Paone, de nombre Horacio, deja su cuchillo a un lado y aprieta la cámara de fotos entre sus manos como si fuera un arma lista para disparar. Ha venido conmigo para hacer una crónica sobre un pedazo de tierra que se propone libre e independiente. Sus fotos, si las hay, ilustrarán una página del Niuyortaims. Será, si llega a ser, una crónica sobre la República Secesionista de Las Tahonas, zona liberada de la Provincia de buenos Aires, República Argentina.

Yo me hago el distraído mientras limpio mi Bowie con unos pastos arrancados. En realidad no quiero soltarlo. La escena está congelada y no sé para dónde va a disparar. Es mejor mantenerse alerta.

De lo que hablan Carpinetti y Améndola es de la muerte del padre del Turco Díaz, un criollo que hace unos sesenta años supo seducir a la hija del dueño del almacén de ramos generales y despacho de bebidas que por aquellos años prosperaba en Las Tahonas. El Turco nunca llegó a conocer a su padre, muerto en ese duelo cuando él apenas se gestaba, y creció bajo las alas de una madre y un abuelo que portaban un apellido turco que nunca supo pronunciar.

Hablan de las incomprobables circunstancias de esa muerte alrededor de un fuego que se extingue.

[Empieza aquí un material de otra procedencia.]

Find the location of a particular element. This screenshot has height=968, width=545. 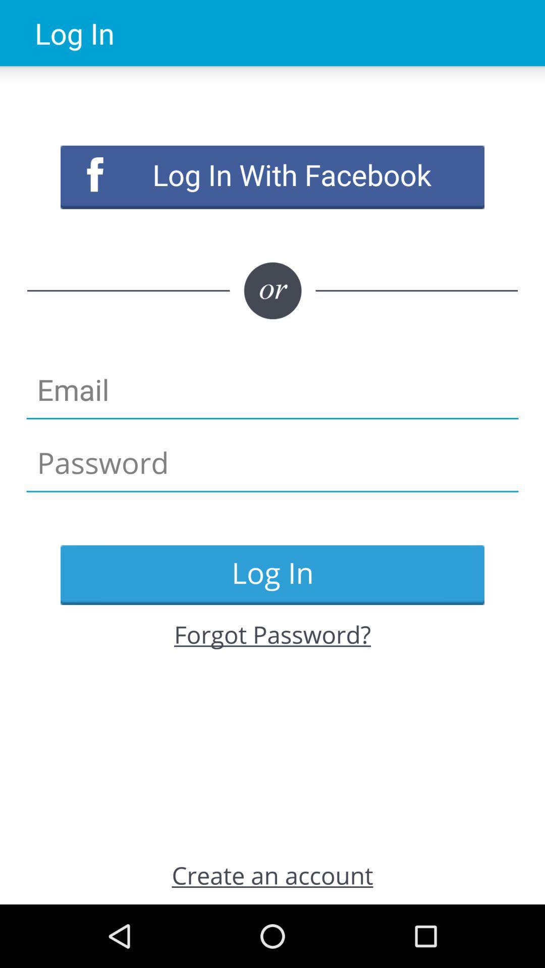

item below log in icon is located at coordinates (272, 634).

La damajuana gira mientras los cuchillos siguen clavados en la tierra seca.

Améndola habla de un duelo repentino. De un forastero que llegó a caballo y se acodó en la barra del boliche con una ginebra mala. Que así estuvo un rato largo, pidiendo recarga para el vaso hasta que vio a entrar a Díaz y a la Turquita embarazada. Que quizás por la pendencia que mete el alcohol en las venas, al verla embarazada gritó “Vaca…yendo gente al baile”, con los ojos clavados en la Turquita y que Díaz reaccionó como el hombre que era. Que relucieron los filos y que el padre del Turco quedó desparramado, regando la tierra seca del patio del boliche con la sangre que le salía de las tripas.

Caripinetti lo escucha en silencio, sin interrumpir. Pide la damajuana, se manda otro trago al buche y dice, sin desafío pero con firmeza:

La pifiás feo, hermano, no fue así.

Dice que Díaz llegó solo al boliche y que el forastero estaba con un amigo, los dos tomando ginebra en la barra de estaño. Que el forastero se estaba haciendo el hombre con la Turquita y que la escena a Díaz no le gustó. Que entonces el padre del turco aún nonato encaró al forastero y que el tipo arrugó de manera vergonzosa, yéndose cabizbajo del boliche hasta desaparecer en la noche. Que Díaz bailó con su turquita y tomó más de la cuenta y que por imperio de la vejiga salió a mear. Que cuando lo vio salir, el acompañante del forastero – un desconocido en la zona también él – salió atrás, como si se estuviera yendo. Y que volvió al rato a pedir otra ginebra en la barra, donde se puso a limpiar un fiyingo ensangrentado. Que se mandó el vaso de golpe y después se fue, no sin antes saludar con gesto socarrón a los presentes.

Carpinetti termina el relato y las pocas luces del fogón iluminan a Améndola, que acaba de darle un último beso a la damajuana y no necesita hablar para decir con la cabeza que no.

Sin sacarse los ojos de encima, se levantan al mismo tiempo. Paone apresta la cámara y apunta, yo manoteo el cuchillo, sin pensar.

Del abrazo de esas sombras en la noche de Las Tahonas no quedará testimonio, porque hay cosas que no se deben contar.